Hi, I think it even applies to the stochastic trend case. If you difference, you implicitly assume that your data either has a deterministic trend or a unit root (potentially with drift) that you want to take out by first difference filtering. The nice thing in principle is that you don't have to worry at this step, which of the two is present. However, the mean of the differenced series corresponds to either the drift term in the random walk process or the increase in the deterministic trend - both of which you have to take care of when writing down your model.
I may be wrong, but I don't see how using levels of the data would change anything. If your data trend was deterministic but you matched it to a detrended model based on a random walk with drift you will have a problem irregardless of using differenced or level data. The same holds true if your data follows a random with drift, but you base your model on a deterministic trend.

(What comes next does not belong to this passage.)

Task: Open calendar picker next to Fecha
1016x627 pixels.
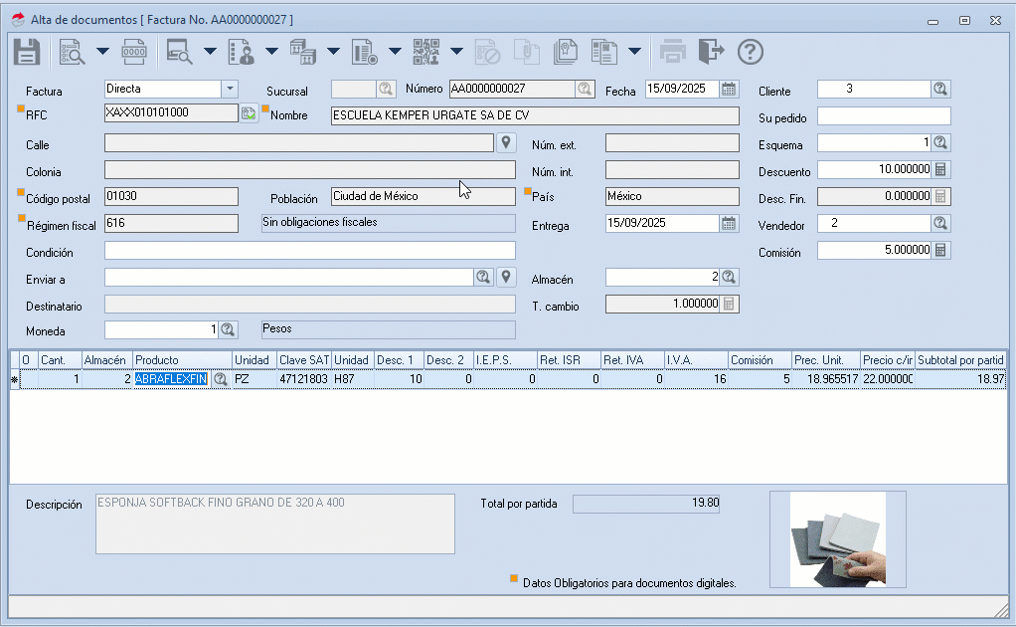Action: click(730, 89)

I don't think that by differencing "you're exactly specifying the kind of trend that you think is present in the data" here, other than "it has a unit root".
Maybe this is just a matter of semantics, but by using a first difference filter, you implicitly assume that this filter takes out the trend in the data, with the remainder being the business cycle fluctuation around this stochastic trend you are trying to explain with your model. Hence, you specify your trend present in the data is this unit root. In contrast, by using an HP-filter you specify a different kind of trend.
To phrase my point differently: Given the trend structure embedded in your model and the corresponding data, you are able to transform the model estimated on differenced data into a model estimated on level data just by "inverting" the trend filtering performed (using for example the information embedded in the model that the driving process follows a random walk with drift).